David Frawley’s meditation on the meaning of Durga and the inspirations it bestows
No country in the world demonstrates such enduring reverence for the Great Mother Goddess, as does India. The Goddess is celebrated in every form, aspect and quality, through music, art, ritual, mantra and meditation. She is honoured in women, the Earth, nature and the transcendent beyond all expression. Her worship is full of splendour, delight, mystery and wonder.
The Goddess is Shakti, meaning power, the resort of all transformative energy and cataclysmic force that mere human logic cannot comprehend. She possesses martial and regal forms that all must bow down before in awe. During the Navaratri – India’s famous autumn festival of the Goddess – she is worshipped as Durga, the supreme Shakti, holding all majesty, wisdom and grace.
Durga is the Mother of the universe from who comes forth the creation, sustenance and dissolution of all beings and all worlds. She is Chit-Shakti, the power of consciousness, out of which the cosmos coalesces as matter, life and mind.

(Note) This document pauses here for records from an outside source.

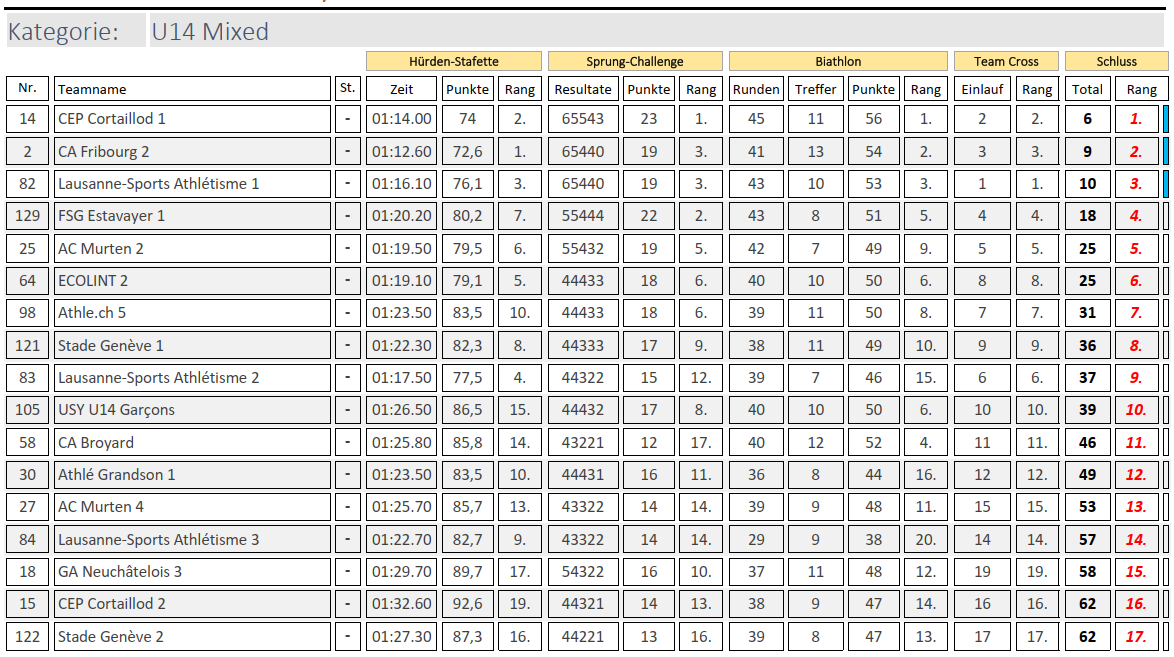Select the USY U14 Garçons team cell
Viewport: 1174px width, 657px height.
click(192, 410)
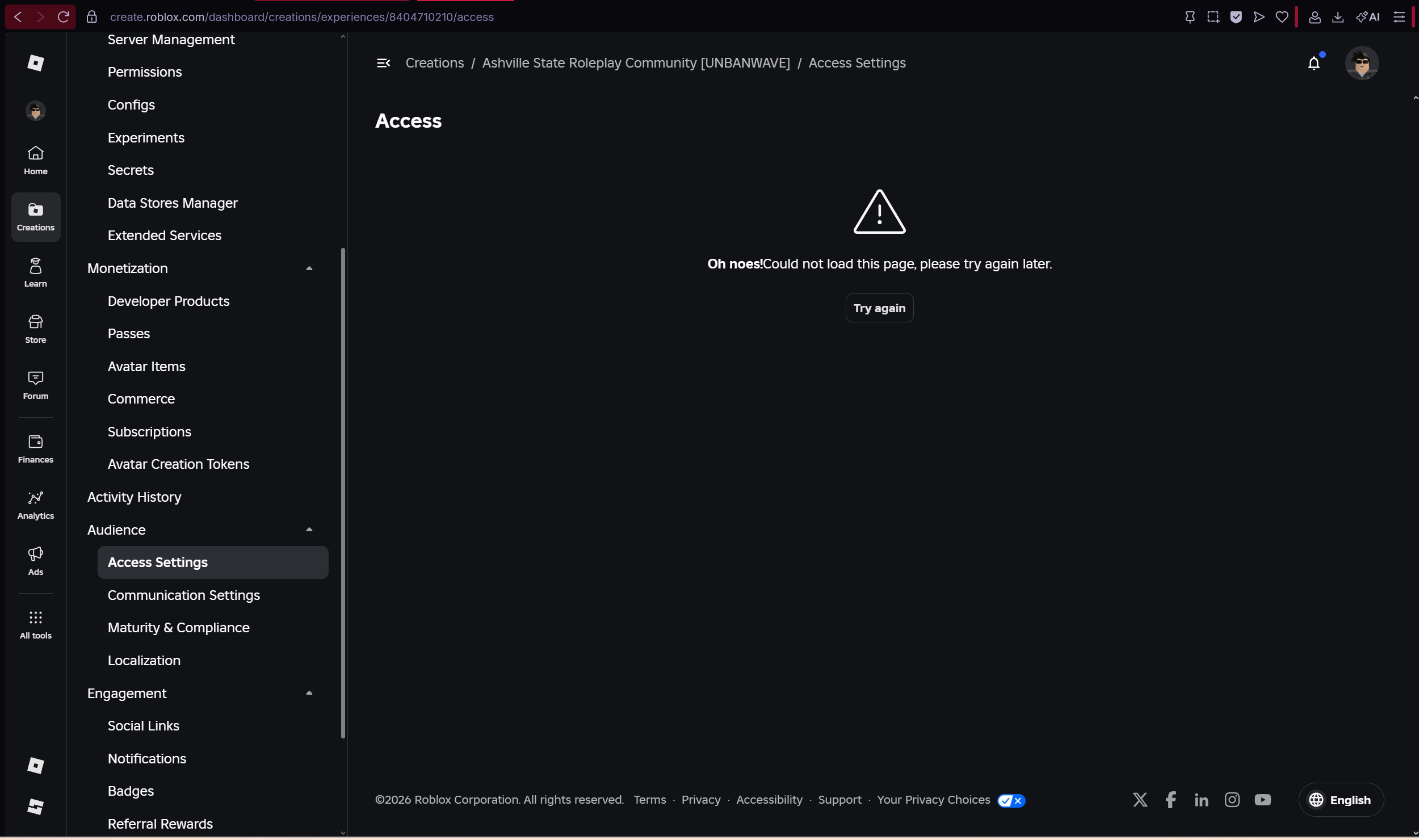Open the Forum from the sidebar
This screenshot has width=1419, height=840.
[x=35, y=385]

India as a sublime culture and profound civilisation is the gift of Ma Durga. Durga is the Goddess who personifies India as a whole and its incredible vitality, from her presence in village shrines to her representation of the highest yogic spirituality. Bharat mata is Durga with her imperious lion. She was the image behind India’s independence movement, which worked through her inspiration, such as Sri Aurobindo so eloquently lauded.
Durga’s protective force
Durga means she who takes us beyond all difficulties. She is the divine energy that protects the soul from duality, adversity and opposition, known and unknown. As Durga-Tara she delivers us across the turbulent ocean of ignorance to the radiant other shore beyond all darkness. She carries us over all dangers like a ship across the sea, as Vedic chants poetically reverberate.